Saturday, December 6, 2008

What I really mean by education

Remember those hypotheticals that your seventh grade school teacher asked you when she didn't have a teaching plan: "If there was one thing you could change about Pakistan, what would it be?" The twelve-year-old me's answer was invariably education: "I'd want all 170 million people of our country to be educated." Today, I would answer more specifically: "I'd want all 170 million people of our country to be able to read, write and think for themselves."

The Garage School (TGS) is an NGO that is working to make the twelve-year-old me's wish come true. TGS runs two primary schools in DHA, Karachi – one literally out of a garage – and provides free education to young boys and girls from the low-income Neelum and Shah Rasool Colonies. Excellent, excellent work, the twelve-year-old me would say, but after visiting TGS the 22-year-old me was only dismayed at the kind of education TGS is imparting to its students.

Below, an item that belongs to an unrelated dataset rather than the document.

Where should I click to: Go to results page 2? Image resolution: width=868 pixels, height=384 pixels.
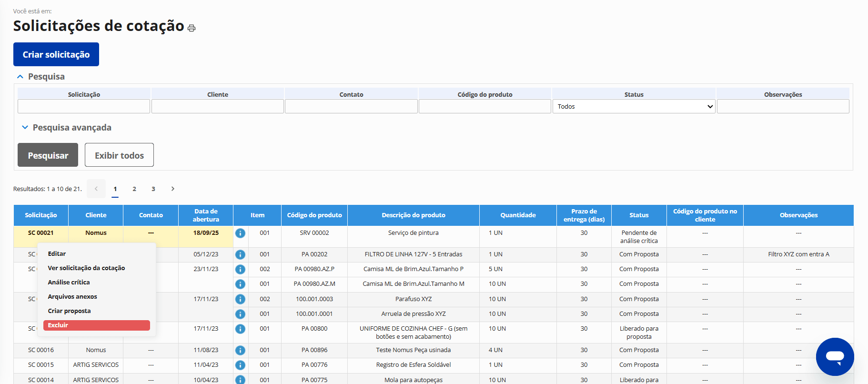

The emphasis of the school is entirely on discipline and rote learning. To impress me, a teacher asked the brightest student in her class to tell us what he knew about Pakistan. What followed was a verbatim recital of a passage from some textbook on Pakistan. In a breathless monologue, the boy quoted, "As a Pakistani, it is our duty to worship God, respect our parents and love our countrymen. Pakistan is a great nation that was formed in 1947. It has four provinces. The first province is Punjab. Its capital is Lahore..." So on and so forth. Later, the entire class parroted, with some assistance from the science teacher, slogans against smoking cigarettes and chewing paan. The children were basically being mass-programmed to follow the values that the school thought appropriate.

I know, this happens here at the best private schools too. Schools like to produce obedient and disciplined students, who have just enough brainpower to regurgitate all the axioms they want to feed them but not enough to think independently or question anything, least of all the schools and their axioms.

But that isn't the kind of students that schools should be producing. It won't give us a population that can innovate and revolutionize or engage in rational debate, tolerate a diversity of opinions and adapt quickly to change. It will simply produce people who can read and write and at most hold a low level white collar job. Students deserve more than that; and we as a country need more than that. Much, much more.